In the GDR's diesel locomotive program, a 650-hp locomotive was planned for medium shunting services, of which two prototypes were manufactured in 1959 as the V 60. It also had to be able to be used on tight radii and not only be used by the Reichsbahn, but also in industrial combines and, if possible, also be exported. The required axle load of a maximum of 15 tonnes made four axles necessary, which had to be in one frame because of the drive via coupling rods. Two axles were connected to each other with a Beugniot frame in order to enable the axles to be moved sideways.

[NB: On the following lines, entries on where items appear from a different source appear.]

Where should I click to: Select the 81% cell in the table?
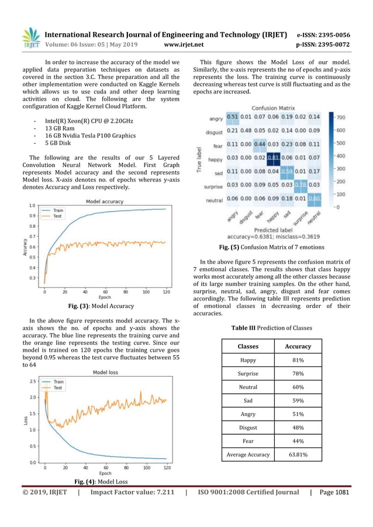pyautogui.click(x=298, y=361)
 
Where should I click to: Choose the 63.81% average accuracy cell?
pyautogui.click(x=298, y=454)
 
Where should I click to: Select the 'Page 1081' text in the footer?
pyautogui.click(x=334, y=493)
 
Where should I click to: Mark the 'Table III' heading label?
pyautogui.click(x=246, y=328)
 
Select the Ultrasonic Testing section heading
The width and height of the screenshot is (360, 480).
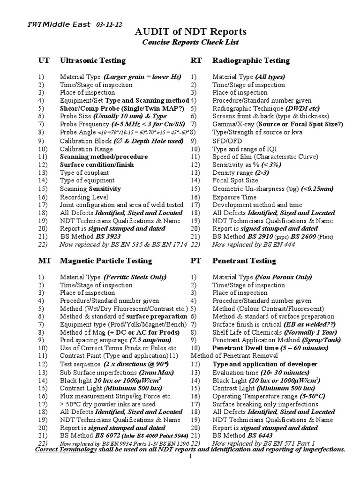point(92,60)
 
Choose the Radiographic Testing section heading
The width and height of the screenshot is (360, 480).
point(251,60)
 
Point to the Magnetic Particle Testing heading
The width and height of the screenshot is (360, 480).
point(106,261)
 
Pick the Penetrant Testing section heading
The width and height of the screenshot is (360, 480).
point(244,261)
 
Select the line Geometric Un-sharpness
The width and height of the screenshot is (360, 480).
point(273,189)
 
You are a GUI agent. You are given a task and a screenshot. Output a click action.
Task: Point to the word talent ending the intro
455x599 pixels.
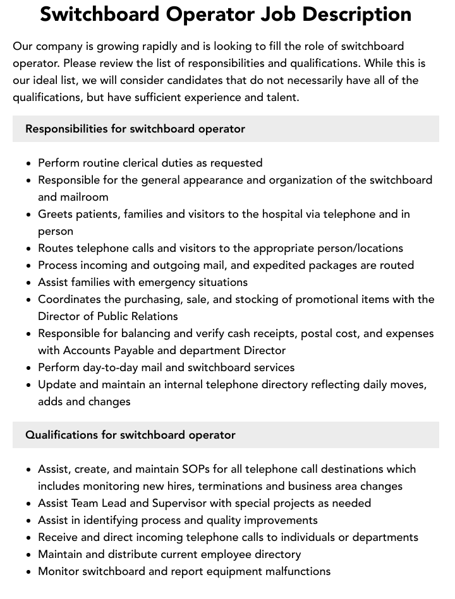pos(278,97)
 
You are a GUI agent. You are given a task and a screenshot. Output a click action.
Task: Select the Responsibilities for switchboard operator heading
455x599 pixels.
pos(135,129)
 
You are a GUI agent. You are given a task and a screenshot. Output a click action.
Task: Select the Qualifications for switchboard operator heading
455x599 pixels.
pos(130,435)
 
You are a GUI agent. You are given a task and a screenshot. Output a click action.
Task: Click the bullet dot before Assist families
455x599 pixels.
pos(29,283)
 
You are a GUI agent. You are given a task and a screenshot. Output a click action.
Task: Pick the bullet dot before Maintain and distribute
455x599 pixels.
pos(29,555)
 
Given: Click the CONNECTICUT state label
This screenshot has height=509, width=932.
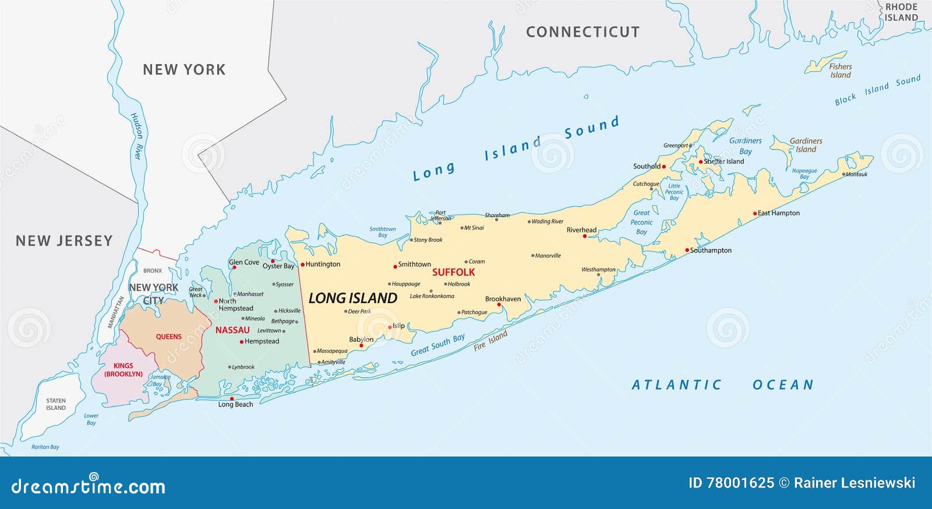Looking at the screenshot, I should point(582,32).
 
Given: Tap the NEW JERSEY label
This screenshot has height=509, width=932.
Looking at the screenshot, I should point(64,241).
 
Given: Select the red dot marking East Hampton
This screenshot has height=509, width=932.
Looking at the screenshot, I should point(755,214).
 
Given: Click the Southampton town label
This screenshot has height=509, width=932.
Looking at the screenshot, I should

The prototypes were powered by a turbocharged V8, which, however, did not prove itself with the frequent load changes in shunting. Instead, the larger V12 from the V 100 and V 180 was used in production, which still achieved the required 650 hp after the omission of the turbocharger. The first 163 prodction engines of the V 6010 weighed 55 tonnes, the others were equipped with five tonnes of ballast and designated as V 6012. Production was soon relocated from Babelsberg to Hennigsdorf, with a total of 2,256 units built by 1982. The engines were listed as class 106 from 1968. After the completion of more than 1,000 engines, the class numbers 104 and 105 were used to comply with the three-digit serial numbers, since the 107 was already occupied by the V 75.

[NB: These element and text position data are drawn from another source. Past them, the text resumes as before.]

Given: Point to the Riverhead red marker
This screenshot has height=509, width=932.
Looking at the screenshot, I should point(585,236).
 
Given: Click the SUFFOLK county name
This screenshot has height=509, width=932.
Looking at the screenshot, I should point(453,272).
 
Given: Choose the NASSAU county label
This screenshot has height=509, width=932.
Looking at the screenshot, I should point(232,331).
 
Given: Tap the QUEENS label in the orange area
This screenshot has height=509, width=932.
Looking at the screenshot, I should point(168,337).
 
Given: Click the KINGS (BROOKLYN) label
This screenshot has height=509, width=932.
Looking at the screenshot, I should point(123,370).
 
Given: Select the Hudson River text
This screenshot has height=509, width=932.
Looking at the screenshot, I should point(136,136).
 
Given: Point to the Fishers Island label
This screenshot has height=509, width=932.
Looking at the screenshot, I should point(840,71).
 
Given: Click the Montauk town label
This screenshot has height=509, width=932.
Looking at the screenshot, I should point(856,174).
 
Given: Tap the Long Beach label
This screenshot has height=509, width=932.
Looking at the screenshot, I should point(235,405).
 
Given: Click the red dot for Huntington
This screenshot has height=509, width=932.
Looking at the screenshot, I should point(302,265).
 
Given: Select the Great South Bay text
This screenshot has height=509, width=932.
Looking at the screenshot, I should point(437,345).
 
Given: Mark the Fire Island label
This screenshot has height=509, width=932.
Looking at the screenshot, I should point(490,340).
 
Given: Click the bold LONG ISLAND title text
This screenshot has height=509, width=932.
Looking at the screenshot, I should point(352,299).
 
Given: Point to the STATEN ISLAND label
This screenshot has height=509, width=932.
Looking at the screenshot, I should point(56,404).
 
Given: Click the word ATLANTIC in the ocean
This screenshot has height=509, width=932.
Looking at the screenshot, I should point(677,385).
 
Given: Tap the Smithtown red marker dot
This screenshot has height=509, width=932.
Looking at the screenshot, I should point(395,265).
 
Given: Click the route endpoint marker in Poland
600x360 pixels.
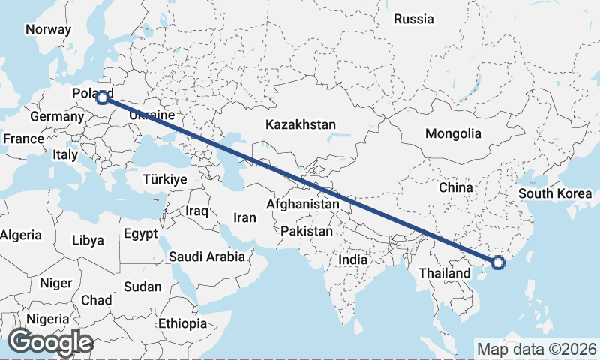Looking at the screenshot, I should (x=103, y=97).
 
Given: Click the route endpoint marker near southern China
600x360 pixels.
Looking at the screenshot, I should (x=497, y=262).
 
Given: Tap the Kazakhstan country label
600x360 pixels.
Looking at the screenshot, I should (x=300, y=125).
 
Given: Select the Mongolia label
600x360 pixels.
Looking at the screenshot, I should (x=453, y=134).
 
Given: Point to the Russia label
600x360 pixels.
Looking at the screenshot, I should (x=413, y=19).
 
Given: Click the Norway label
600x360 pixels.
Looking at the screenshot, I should (x=48, y=30).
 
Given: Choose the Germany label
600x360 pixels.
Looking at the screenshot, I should (x=57, y=117).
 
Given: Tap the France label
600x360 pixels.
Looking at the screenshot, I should (x=23, y=140).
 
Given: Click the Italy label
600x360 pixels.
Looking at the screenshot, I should (x=65, y=155).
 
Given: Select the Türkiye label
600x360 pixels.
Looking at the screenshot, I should (x=164, y=180).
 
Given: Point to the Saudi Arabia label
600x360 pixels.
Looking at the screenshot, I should (x=206, y=256).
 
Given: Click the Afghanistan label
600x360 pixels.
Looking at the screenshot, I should (x=303, y=204).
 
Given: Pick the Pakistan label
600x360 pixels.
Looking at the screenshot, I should (x=306, y=232).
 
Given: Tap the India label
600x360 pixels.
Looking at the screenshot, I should (x=352, y=260).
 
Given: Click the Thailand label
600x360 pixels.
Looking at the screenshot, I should (x=445, y=273).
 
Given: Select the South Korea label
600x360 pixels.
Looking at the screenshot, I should (x=555, y=194).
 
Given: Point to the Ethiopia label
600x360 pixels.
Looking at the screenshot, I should (x=182, y=323).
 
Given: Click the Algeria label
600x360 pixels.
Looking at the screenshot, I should (x=21, y=235).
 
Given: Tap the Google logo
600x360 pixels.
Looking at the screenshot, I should (x=50, y=342).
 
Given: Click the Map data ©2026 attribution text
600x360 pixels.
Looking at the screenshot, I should (x=536, y=349).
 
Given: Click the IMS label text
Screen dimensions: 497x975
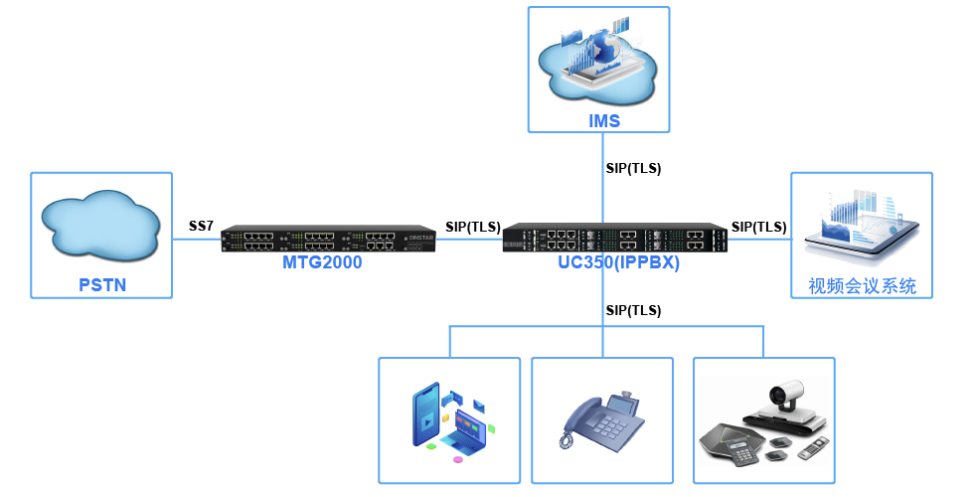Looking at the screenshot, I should coord(603,121).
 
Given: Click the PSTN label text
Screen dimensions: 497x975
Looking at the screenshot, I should coord(102,286).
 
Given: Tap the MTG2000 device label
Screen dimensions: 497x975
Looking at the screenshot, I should coord(322,263).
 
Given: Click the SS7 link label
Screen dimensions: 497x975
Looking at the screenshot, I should coord(201,226).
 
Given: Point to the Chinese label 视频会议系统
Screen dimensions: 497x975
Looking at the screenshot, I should coord(862,286).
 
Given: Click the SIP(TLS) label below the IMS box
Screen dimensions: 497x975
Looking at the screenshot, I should coord(633,168).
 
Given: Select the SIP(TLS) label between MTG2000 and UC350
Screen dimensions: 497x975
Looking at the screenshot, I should coord(473,226).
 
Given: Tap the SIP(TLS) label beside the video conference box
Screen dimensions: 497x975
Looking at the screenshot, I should coord(759,226).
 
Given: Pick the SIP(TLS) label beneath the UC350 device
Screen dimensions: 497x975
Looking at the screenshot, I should coord(633,310).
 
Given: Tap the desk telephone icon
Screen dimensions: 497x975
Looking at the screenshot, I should coord(601,422).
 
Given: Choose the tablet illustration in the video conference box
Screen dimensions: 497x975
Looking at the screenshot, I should coord(862,239).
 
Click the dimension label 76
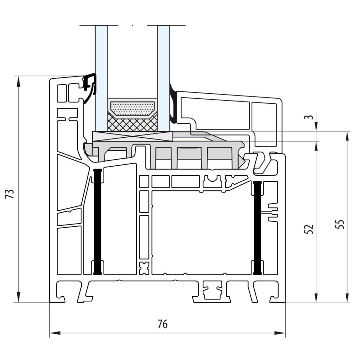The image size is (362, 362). click(x=163, y=324)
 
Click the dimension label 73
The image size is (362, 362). click(x=10, y=194)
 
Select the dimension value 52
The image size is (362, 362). click(x=309, y=229)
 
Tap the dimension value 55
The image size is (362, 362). click(x=340, y=224)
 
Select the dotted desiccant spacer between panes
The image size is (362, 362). click(x=132, y=109)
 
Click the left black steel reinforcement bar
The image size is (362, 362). click(x=98, y=222)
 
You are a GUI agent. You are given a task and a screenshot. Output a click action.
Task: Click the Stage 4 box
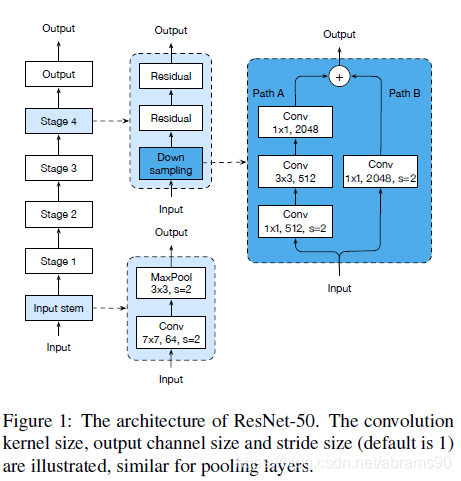pos(59,121)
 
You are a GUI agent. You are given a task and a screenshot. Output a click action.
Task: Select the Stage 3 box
pos(59,168)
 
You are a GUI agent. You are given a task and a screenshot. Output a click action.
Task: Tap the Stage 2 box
pos(59,214)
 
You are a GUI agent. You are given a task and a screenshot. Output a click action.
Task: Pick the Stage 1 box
pos(59,261)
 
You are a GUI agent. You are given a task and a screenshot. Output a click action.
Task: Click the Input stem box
pos(59,308)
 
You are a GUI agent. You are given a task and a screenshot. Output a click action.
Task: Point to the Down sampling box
pos(171,164)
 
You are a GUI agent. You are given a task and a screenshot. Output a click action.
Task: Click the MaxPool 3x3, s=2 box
pos(171,283)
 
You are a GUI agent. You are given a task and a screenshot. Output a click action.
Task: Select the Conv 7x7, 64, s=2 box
pos(171,333)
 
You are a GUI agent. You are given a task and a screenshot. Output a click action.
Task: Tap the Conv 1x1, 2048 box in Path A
pos(295,122)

As planned, the V 60 was also used by a large number of industrial companies, even if the Reichsbahn later bought some of them. For the ferry port of Mukran on the island of Rügen, 14 examples were converted to a gauge of 1,520 mm and central buffer coupling in order to be able to take over the Soviet freight cars arriving there. Exports took place to Egypt, Bulgaria, Algeria and others.

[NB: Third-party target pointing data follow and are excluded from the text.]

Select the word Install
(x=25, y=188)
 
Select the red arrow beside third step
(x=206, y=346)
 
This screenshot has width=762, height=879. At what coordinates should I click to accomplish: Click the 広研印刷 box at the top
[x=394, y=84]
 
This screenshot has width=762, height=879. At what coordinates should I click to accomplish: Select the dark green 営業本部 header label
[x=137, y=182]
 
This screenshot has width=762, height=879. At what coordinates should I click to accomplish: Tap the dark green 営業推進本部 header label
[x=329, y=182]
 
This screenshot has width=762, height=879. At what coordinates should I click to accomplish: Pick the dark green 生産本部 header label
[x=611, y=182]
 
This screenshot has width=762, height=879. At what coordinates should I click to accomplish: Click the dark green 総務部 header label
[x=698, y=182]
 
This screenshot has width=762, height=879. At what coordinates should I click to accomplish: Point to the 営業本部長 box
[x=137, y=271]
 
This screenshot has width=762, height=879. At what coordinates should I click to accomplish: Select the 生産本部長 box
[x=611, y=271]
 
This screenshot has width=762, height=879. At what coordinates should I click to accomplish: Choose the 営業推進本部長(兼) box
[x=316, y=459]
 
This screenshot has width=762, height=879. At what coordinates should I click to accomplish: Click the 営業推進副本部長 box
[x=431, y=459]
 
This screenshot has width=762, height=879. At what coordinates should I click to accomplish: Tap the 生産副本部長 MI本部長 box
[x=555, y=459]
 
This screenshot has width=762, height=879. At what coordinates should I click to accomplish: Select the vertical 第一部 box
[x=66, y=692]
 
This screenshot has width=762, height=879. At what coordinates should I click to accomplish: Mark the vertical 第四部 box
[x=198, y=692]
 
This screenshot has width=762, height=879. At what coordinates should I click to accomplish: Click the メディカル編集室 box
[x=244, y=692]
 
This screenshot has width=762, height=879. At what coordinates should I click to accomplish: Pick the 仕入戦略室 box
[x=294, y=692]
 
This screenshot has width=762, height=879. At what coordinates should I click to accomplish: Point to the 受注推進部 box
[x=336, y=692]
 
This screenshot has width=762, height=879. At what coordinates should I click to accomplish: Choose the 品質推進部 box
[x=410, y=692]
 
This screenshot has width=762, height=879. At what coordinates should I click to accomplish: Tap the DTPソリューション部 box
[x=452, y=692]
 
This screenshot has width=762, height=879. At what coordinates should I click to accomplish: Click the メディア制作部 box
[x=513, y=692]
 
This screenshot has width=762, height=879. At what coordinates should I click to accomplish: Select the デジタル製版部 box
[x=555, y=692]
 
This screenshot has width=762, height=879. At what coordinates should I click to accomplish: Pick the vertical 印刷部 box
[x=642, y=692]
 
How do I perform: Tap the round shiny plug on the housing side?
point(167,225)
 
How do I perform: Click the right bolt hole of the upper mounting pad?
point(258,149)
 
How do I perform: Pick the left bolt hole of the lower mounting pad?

After reunification, the locomotives were assigned to the classes 344 to 347. Many were gradually sold off, since the West German V 60 was more economical to use and some had already been equipped with remote control by the Bundesbahn. Even the fact that at that time some locomotives had already been rebuilt with a de-rated engine and a single-gear transmission to improve efficiency did not change that. The industry bought many more locomotives and in some cases used them for a longer period of time.